Item 5.02. Departure of Directors or Certain Officers; Election of Directors; Appointment of Certain Officers; Compensatory Arrangements of Certain Officers.
On September 1, 2022, William Larkin, the Company’s former Chief Financial Officer, entered into a Confidential Separation Agreement and General Release (“Separation Agreement”) with the Company and Alliance Healthcare Services, Inc., which will become effective on September 8, 2022 (the “Effective Date”) unless Mr. Larkin revokes the Separation Agreement. Pursuant to the terms of the Separation Agreement, the Company agreed to pay Mr. Larkin severance pay equal to $600,000.00, which is 18 months of his then-current annual base salary of $400,000.00, and an enhanced bonus of $450,000.00, which is one-and-one-half times of Mr. Larkin’s target bonus for his service to the Company in 2021, payable in bi-weekly instalments over an 18 month period. Under the Separation Agreement, the Company agreed to pay Mr. Larkin $38,000.00, which is the cash equivalent for the cancellation of Mr. Larkin’s 50,000 restricted share units, within five business days of the Effective Date. Mr. Larkin is also entitled to up to $35,000.00 in outplacement services provided by an outplacement services company of the Company’s choosing and a bi-weekly payment in an amount equal to Company’s group health (medical, dental and vision, where applicable) coverage expense for Mr. Larkin and his dependents (where previously enrolled).
Item 8.01. Other Events.
On August 31, 2022, the Company received a formal notification via letter from The Nasdaq Stock Market LLC (“Nasdaq”) confirming that the Company had regained compliance with the minimum bid price requirement under Nasdaq Listing Rule 5550(a)(2), which requires that the Company’s common stock maintain a minimum bid price of at least $1.00 per share, and that the matter is now closed.

Try it – List every dollar amount stated in the filing above.

Supplied data –
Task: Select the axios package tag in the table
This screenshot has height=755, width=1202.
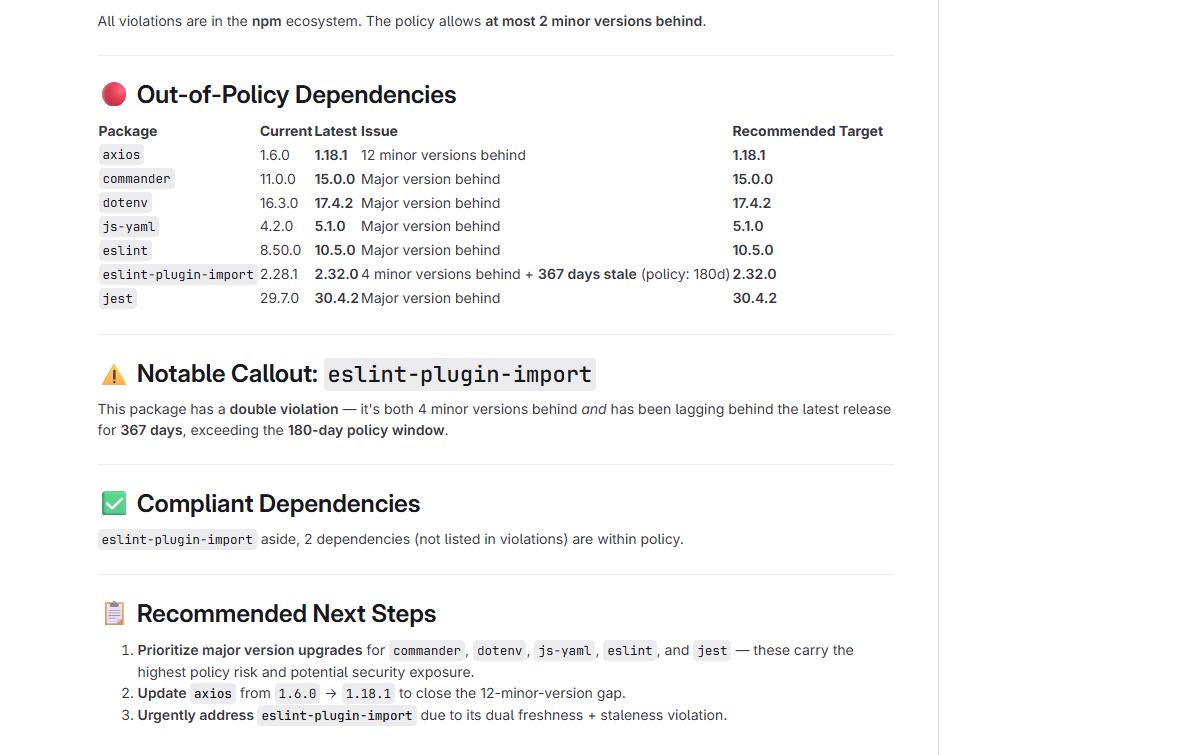Action: tap(121, 155)
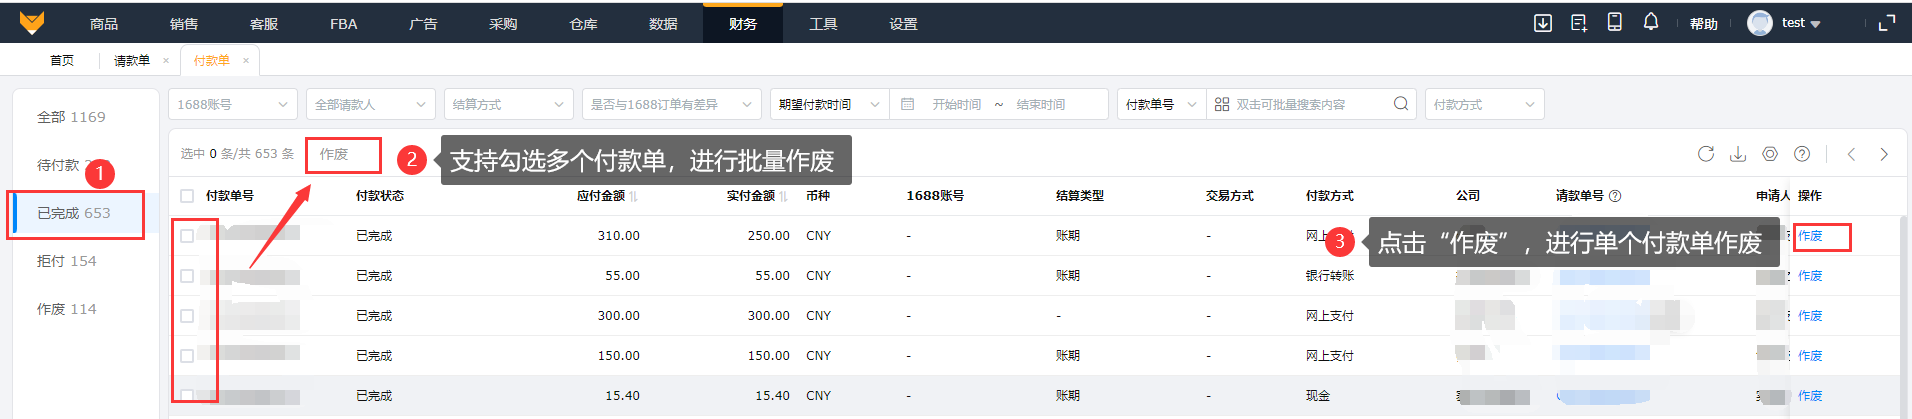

Result for this task –
$600,000.00
$400,000.00
$450,000.00
$38,000.00
$35,000.00
$1.00